Inconsistent quality across similar briefs means your process instructions are not specific enough. The agent is improvising a different approach each time instead of following a reliable method. Fix: add more explicit step-by-step guidance to your Instructions section.
Outputs that miss specific requirements from the brief indicate the agent is not reading the brief carefully enough, or it is losing track of requirements when there are many. Fix: add a stronger intake step — Before starting, confirm you have and will address a checklist of required elements.
Outputs that are consistently too long or too short mean your length guidance is unclear or missing. Appropriate length is not a standard. Fix: specify exact word counts or ranges — 600-800 words for a standard blog post, unless the brief specifies otherwise.
The agent never escalates, even on vague briefs, indicates your escalation triggers are missing or too vague. Fix: define specific conditions with specific responses. If the brief does not include X, ask for X before proceeding.
The agent escalates too often, even on clear briefs, means your escalation triggers are too broad. The agent is treating normal requests as ambiguous. Fix: tighten your escalation conditions. Make sure each trigger is specific to genuinely problematic situations, not general uncertainty.
Outputs that sound robotic or use banned words suggest your word bans or style rules are not in the system prompt, or the agent is not weighting them. Fix: check that your Dos and Don'ts are present and specific. If you banned delve and it still appears, make the rule more prominent — sometimes moving rules higher in the prompt increases their weight.
The Prompt Improvement Log
Every test teaches you something. The improvement log captures those lessons so they compound over time instead of being forgotten.
It takes about five minutes per test session to maintain. That investment pays for itself many times over.
Using the Log: Diagnosis and Patterns
Notice the diagnosis in that example. The problem was not that the rules were wrong — they explicitly banned the phrase. The problem was that banning something without showing an alternative left the agent guessing. The fix was not to add more rules. It was to add a better example.
This kind of precision is what separates systematic improvement from random tinkering. The log forces you to diagnose specifically, act precisely, and verify that the fix actually worked.

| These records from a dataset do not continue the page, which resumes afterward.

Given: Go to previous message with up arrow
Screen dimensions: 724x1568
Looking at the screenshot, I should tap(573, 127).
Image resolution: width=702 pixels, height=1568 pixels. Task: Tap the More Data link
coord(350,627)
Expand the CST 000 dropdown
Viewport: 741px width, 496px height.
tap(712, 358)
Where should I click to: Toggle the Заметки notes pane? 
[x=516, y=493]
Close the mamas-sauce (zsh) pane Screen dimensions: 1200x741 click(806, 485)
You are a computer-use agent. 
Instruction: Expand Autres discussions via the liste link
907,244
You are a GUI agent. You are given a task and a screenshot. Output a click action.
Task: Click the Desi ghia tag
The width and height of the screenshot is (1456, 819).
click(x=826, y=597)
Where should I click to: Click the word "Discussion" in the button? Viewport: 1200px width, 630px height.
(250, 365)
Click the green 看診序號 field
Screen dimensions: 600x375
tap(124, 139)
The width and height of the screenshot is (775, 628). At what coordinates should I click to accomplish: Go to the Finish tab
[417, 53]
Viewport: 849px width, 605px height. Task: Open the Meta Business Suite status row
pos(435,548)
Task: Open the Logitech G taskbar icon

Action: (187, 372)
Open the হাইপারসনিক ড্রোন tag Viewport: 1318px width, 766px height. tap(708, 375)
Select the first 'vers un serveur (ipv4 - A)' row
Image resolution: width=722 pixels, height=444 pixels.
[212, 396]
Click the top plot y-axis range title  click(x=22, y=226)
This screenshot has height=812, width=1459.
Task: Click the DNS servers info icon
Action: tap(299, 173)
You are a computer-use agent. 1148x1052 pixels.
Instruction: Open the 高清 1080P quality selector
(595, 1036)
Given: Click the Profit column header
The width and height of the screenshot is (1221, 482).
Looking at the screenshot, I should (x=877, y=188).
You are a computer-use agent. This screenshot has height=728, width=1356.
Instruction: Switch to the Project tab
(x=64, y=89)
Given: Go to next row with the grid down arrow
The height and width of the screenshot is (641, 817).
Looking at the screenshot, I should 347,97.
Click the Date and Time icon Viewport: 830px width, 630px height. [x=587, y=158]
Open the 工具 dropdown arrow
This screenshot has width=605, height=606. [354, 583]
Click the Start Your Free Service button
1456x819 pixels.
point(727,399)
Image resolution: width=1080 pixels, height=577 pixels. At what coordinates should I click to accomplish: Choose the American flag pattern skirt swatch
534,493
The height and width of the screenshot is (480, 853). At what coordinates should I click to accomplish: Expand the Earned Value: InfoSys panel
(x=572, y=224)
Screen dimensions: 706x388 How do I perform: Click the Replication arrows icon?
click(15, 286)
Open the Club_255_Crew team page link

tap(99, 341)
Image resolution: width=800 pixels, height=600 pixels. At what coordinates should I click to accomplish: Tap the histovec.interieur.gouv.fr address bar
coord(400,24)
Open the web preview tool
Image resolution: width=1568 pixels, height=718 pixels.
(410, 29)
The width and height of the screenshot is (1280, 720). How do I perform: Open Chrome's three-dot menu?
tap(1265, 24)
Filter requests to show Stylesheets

After ten or twenty entries, patterns emerge. Maybe your Quality score is consistently lower than your Completeness score — which tells you the agent follows instructions but produces mediocre writing. That is an examples problem, not a rules problem. Maybe your Escalation score drops on every edge case — which means your escalation triggers are too narrow and do not cover the boundary situations your service encounters. These patterns are invisible without a log. With a log, they become obvious and actionable.